*"Place for Hope accompanies and equips people and faith communities so that all might reach their potential to be peacemakers who navigate conflict well. Our vision is for a world where people embrace the transformational potential of conflict and nurture the art of peacebuilding. We want every community to be a place for hope." For more information check out https://www.placeforhope.org.uk/home/ .
The last two weeks have involved me participating in some online training offered by Place for Hope.* The focus was on journeying and leading through change and transition. Change being what happens to us externally and transition being what happens inside us as we seek to embrace that change. We first looked at how we coped with change personally and then how we could lead others facing change.

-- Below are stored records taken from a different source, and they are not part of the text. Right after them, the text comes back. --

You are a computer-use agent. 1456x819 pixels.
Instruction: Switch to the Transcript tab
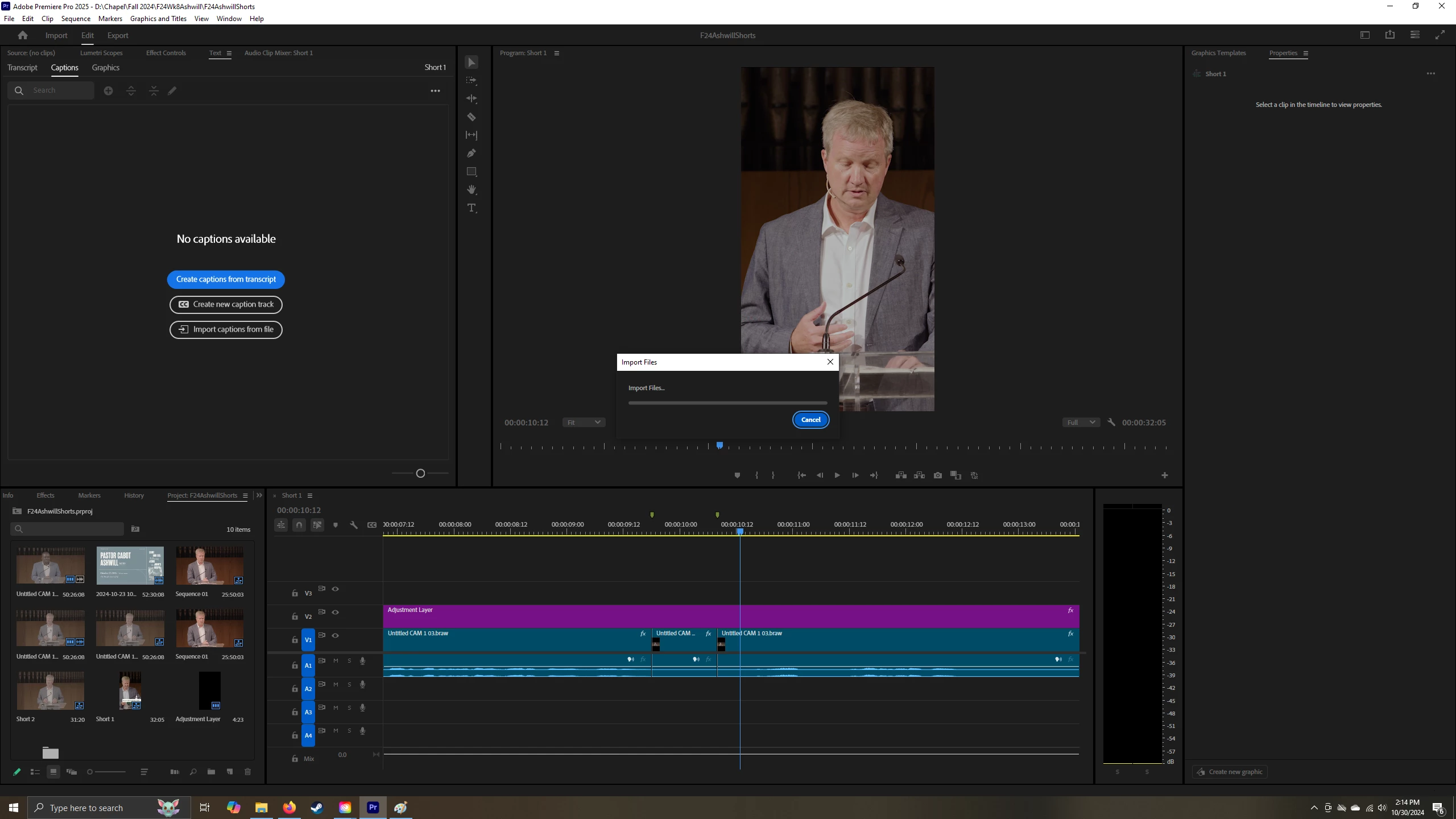[22, 68]
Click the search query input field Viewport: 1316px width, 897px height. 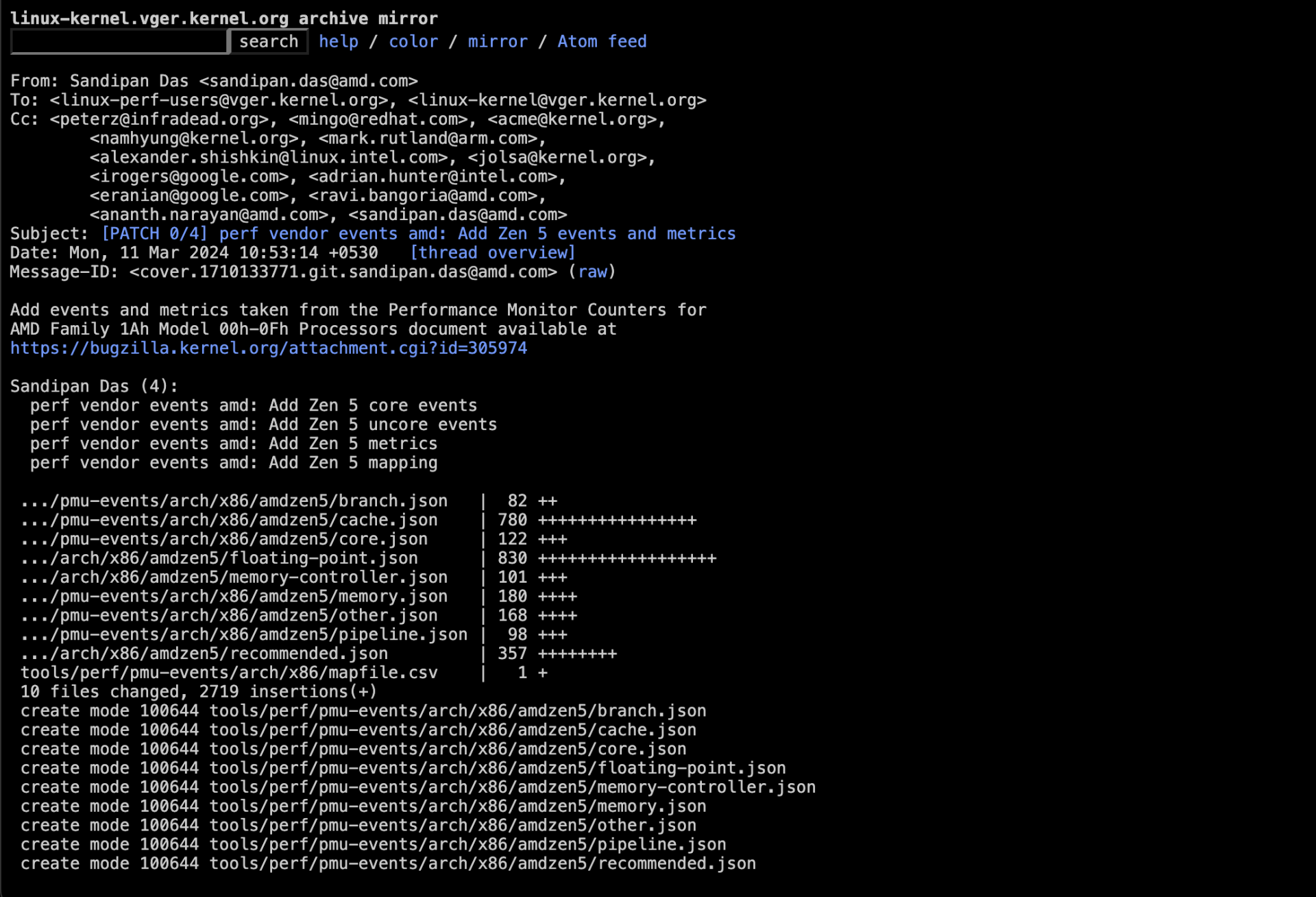(x=119, y=42)
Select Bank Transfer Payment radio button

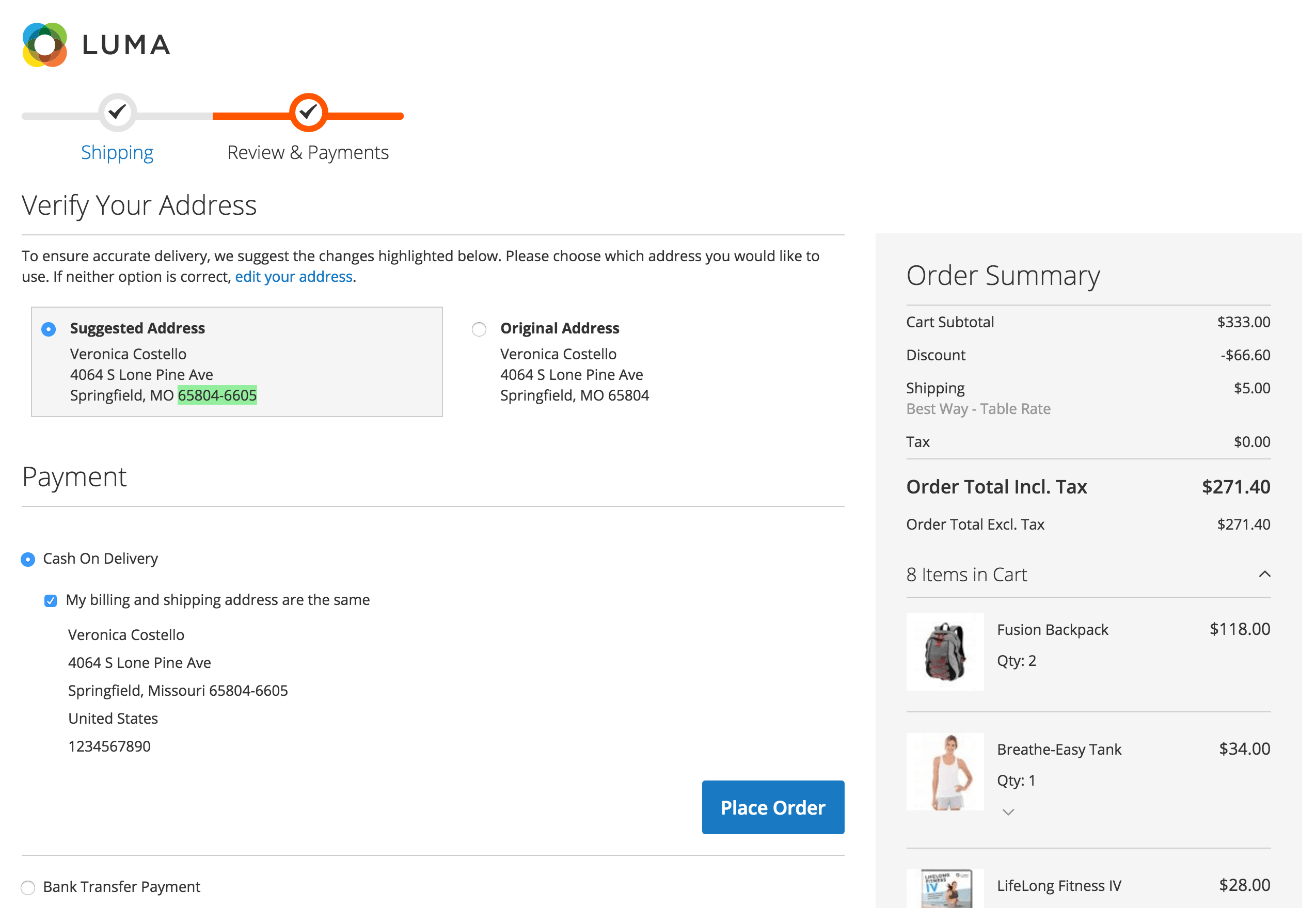click(x=28, y=887)
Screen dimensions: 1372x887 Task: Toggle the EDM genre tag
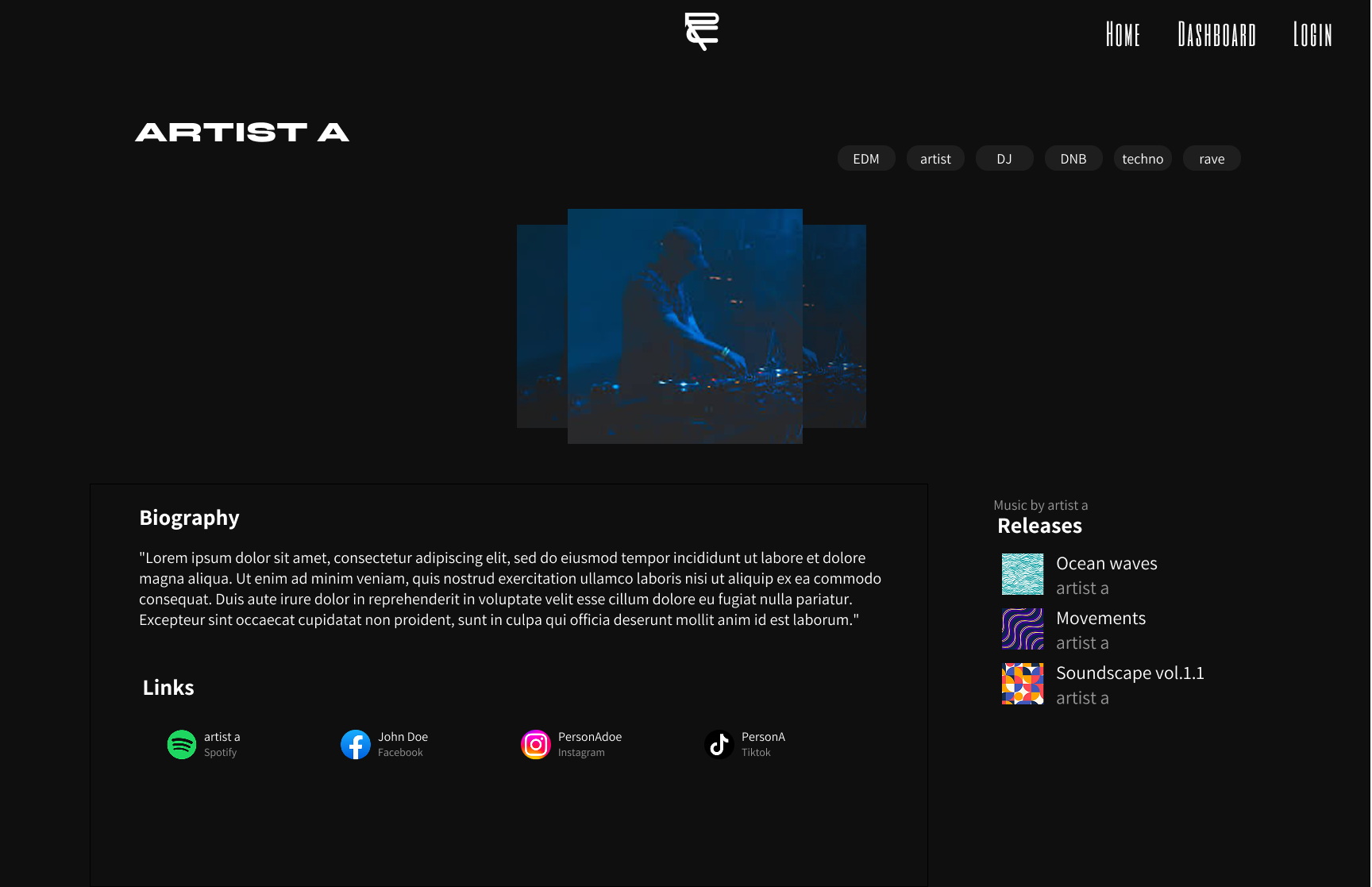865,158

As part of the training I was reintroduced to Bridges' transition model. The model identifies three stages relating to any transition. Letting go/endings, the neutral zone, and new beginnings. One of the co-presenters liked to refer to the neutral zone as the messy middle. It is that place where we can no longer get back to the past and where the future is not yet fully formed. It can be a deeply uncomfortable place. It is most certainly a place of waiting and of uncertainty. Drawing on biblical stories, it is the wilderness before the promised land or the exile before the return or Holy Saturday before the resurrection.
The messy middle is not something that can be avoided, despite what we might prefer. It is a place of growth and understanding. It is a place where we can be shaped by God through our faith so that we are prepared for the new beginning, whatever that might be.
At any given stage in our life we will be coping with one kind of change or another. And for some of us, we might be experiencing change on lots of levels at the same time. Moving home, getting a new job, the changing health of our parents, the needs of our children or grandchildren, retirement. The list goes on.
And that's before we get to changes in our faith communities from within our local congregation to the Presbytery. Many, if not all of us, are in the messy middle right now.
But of course we are not there on our own. We are there together, and we can support one another in that place. Listening to one another and encouraging one another. And we know that Jesus is alongside us, walking with us and seeking to help us be transformed.
I came away from the training wondering about how we, as a Presbytery, are coping with the change from 6 presbyteries into one and what can we be doing to help us embrace that change more fully. And I wonder what you might do to be part of that?